Entgegen der Auffassung des Landgerichts war auch ein Hinweis des Gerichts auf die Frist des § 2 Abs. 1 JVEG an die Sachverständige nicht erforderlich. Die Landeskasse hat zu Recht darauf hingewiesen, dass ein öffentlich bestellter und vereidigter Sachverständiger, der für Gerichte gutachterlich tätig wird, sich mit den einschlägigen Vergütungsbestimmungen nach dem JVEG vertraut zu machen hat.

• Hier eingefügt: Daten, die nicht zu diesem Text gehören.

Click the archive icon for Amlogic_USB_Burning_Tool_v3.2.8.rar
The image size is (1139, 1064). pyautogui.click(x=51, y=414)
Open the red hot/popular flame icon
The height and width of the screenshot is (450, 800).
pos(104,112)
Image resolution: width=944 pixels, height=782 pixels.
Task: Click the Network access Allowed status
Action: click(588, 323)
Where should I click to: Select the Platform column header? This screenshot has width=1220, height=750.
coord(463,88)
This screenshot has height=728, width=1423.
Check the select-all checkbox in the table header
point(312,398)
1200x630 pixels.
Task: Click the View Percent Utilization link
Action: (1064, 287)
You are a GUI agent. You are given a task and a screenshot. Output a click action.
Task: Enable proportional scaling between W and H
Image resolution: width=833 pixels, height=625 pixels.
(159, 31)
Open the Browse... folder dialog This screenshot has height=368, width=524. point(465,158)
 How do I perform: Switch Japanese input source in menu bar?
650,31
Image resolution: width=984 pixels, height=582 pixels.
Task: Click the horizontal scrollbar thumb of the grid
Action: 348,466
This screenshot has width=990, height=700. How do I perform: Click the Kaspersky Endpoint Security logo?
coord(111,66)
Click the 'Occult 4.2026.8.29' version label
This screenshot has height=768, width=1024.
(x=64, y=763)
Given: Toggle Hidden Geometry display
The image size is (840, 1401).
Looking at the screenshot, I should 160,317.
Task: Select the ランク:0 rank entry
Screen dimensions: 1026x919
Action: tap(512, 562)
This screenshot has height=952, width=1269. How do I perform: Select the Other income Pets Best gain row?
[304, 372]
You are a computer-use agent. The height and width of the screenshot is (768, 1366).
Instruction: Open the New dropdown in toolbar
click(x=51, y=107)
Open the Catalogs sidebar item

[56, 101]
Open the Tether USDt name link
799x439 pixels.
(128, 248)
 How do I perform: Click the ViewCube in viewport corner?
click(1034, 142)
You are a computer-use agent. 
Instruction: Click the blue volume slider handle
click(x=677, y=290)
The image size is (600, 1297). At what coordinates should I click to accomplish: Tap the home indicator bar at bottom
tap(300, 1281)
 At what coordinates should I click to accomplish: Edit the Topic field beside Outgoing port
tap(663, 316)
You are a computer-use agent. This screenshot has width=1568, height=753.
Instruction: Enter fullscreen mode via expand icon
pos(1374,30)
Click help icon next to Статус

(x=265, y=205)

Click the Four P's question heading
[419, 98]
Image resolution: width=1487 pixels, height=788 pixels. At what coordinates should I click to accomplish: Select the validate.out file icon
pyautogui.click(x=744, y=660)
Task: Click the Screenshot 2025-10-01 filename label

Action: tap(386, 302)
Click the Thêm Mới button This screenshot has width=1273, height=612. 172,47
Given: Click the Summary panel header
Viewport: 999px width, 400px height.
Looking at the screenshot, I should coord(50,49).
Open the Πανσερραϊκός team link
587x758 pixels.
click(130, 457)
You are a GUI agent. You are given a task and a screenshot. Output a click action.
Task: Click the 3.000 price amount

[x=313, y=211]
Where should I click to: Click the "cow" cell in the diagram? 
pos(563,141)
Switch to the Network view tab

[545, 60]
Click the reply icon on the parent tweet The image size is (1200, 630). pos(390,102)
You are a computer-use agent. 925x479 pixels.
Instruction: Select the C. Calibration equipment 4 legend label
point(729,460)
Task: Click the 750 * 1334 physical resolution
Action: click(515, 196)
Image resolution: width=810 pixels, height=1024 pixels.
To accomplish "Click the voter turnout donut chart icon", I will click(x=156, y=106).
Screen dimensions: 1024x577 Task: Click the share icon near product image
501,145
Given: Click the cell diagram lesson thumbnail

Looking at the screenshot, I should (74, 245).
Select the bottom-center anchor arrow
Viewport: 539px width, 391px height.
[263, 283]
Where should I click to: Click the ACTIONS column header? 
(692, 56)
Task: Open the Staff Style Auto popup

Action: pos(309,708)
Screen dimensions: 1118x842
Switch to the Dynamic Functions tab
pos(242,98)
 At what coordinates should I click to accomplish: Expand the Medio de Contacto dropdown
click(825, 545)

Gleichwohl kann die von der Sachverständigen beanspruchte Vergütung nicht vollständig abgelehnt werden, weil jedenfalls in Bezug auf das am 28.10.2009 eingegangene Ergänzungsgutachten - veranlasst durch den Beweisbeschluss des Amtsgerichts Osnabrück vom 26.06.2009 - die Frist von 3 Monaten gewahrt wurde. Jedenfalls für die im Rahmen der ergänzenden Beauftragung angefallenen Kosten ist die Sachverständige zu entschädigen. Das gesteht auch die Landeskasse zu. Im Hinblick auf die Festsetzung der Vergütung ist der Sachverständigen die Möglichkeit zu eröffnen, für ihre ergänzende Tätigkeit (Ergänzungsgutachten vom 26.10.2009) eine spezifizierte Kostenrechnung einzureichen.
Das Amtsgericht wird sodann aufgrund eigener Prüfung der sachlichen und rechnerischen Richtigkeit die berechtigte Vergütung festzusetzen haben.
Die Kostenentscheidung ergibt sich aus § 4 Abs. 8 JVEG.